Home for Good: Communities for Wellbeing

July 13, 2020


This policy brief is part of our Home for Good series. You can find more about the Home for Good project here. You can read the second policy brief in the series – Improving the Private Rental Market for Older Australians – here. You can read the third policy brief in the series – Social Housing for an Ageing Population – here.


This series of Home for Good policy briefs, by Per Capita’s Centre for Applied Policy in Positive Ageing (CAPPA) in partnership with The Australian Centre for Social Innovation (TACSI), applies findings from more than ten years of combined research in ageing, housing and inequality to inform housing policy recommendations for an ageing Australia.

Our aim is to reimagine Australia’s housing paradigm using a systems’ lens, exploring the interdependence of government housing policies, market forces, housing sector programs, and consumer demand in the context of a good home in older age. This approach helps us to identify points in Australia’s housing continuum where innovation and policy change might be targeted to drive improved outcomes for older people both in housing and the community more broadly.

In our first policy brief, we introduced TACSI’s ‘three critical functions’ of a good home in older age. These ‘three critical functions’, co-designed over five years with older Australians, express what a ‘good home’ means to older people:

Asset: Rather than financial equity, the real asset in relation to housing is security of tenure, enabling choice and control of your living circumstances and how you live your life.

Gateway: Good homes connect us to others and to our community, which is critical to reducing loneliness and isolation.

Expression: Home is where we express and evolve our identity. Having control over our space and being able to invest in ‘place’ enables us to form stronger and more congruent identities.

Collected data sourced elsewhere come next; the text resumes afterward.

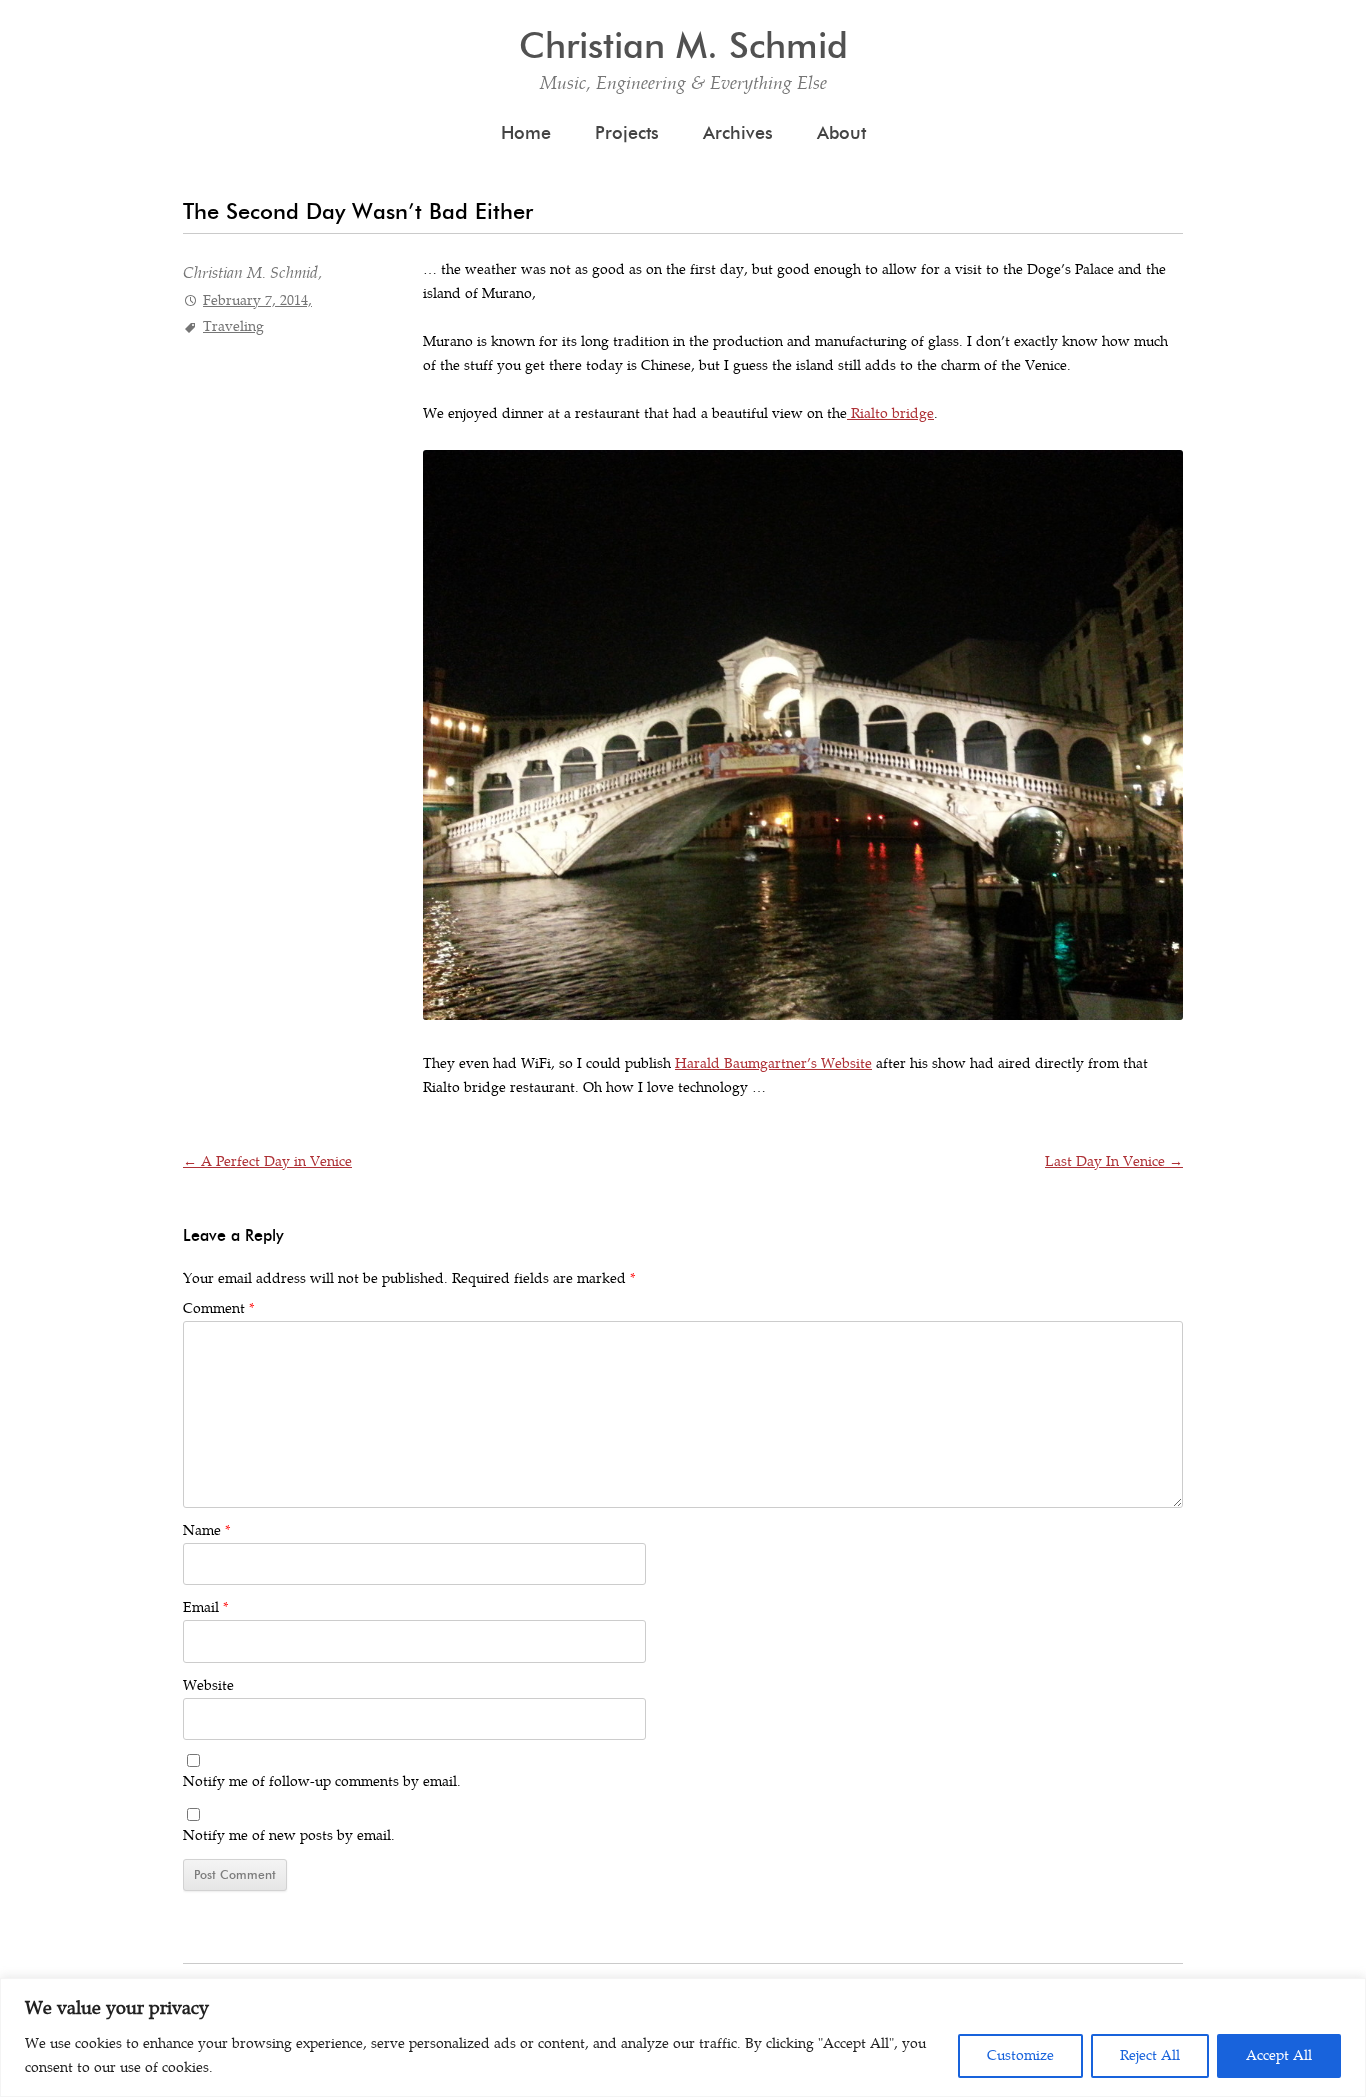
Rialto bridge (890, 413)
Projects (627, 133)
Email (205, 1607)
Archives (738, 133)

In our second policy brief, we identified how Australia’s private rental market often fails to provide these three critical functions of home for older people and explored innovative ways in which it could change or adapt to better serve Australia’s ageing population. We recommended policies to improve accessibility, governance, and quality in rental housing, to better meet the needs of all renters. We proposed:

  • Institutional investment in universally designed, build-to-rent housing;
  • A private landlord licensing scheme; and
  • A brokerage role for local councils.

In our third policy brief, we turned our attention to Australia’s social housing sector. We explored the ways in which public and community housing might better meet the three critical functions of home through innovation in design and tenant empowerment. We explored ways to increase the supply of social leases, calling for:

  • A stimulus program of public housing construction and thermal refits;
  • A vacant property strategy

We also advocated for tenants of social housing to have greater rights through legislation mandating:

  • A duty to involve social tenants in decisions relating to their housing;
  • A right for social tenants to manage their housing collectively, including self-governance of funding, housing stewardship, and decision-making.

In this fourth Home for Good policy brief, we explore ways to build ‘communities for wellbeing’. By this, we mean the ways in which good housing outcomes extend beyond individual housing circumstances to the context of neighbourhood and broader community.

Expanding upon insights from Per Capita and TACSI research explored earlier in this series, we examine the role of urban planning systems, policies, and processes, and the ways in which these can act as barriers to ageing well. We look at the role of the local community within a broader policy framework of housing in relation to Australia’s ageing population, recognising the critical importance of place in good housing outcomes and the inseparability of housing and care as we age.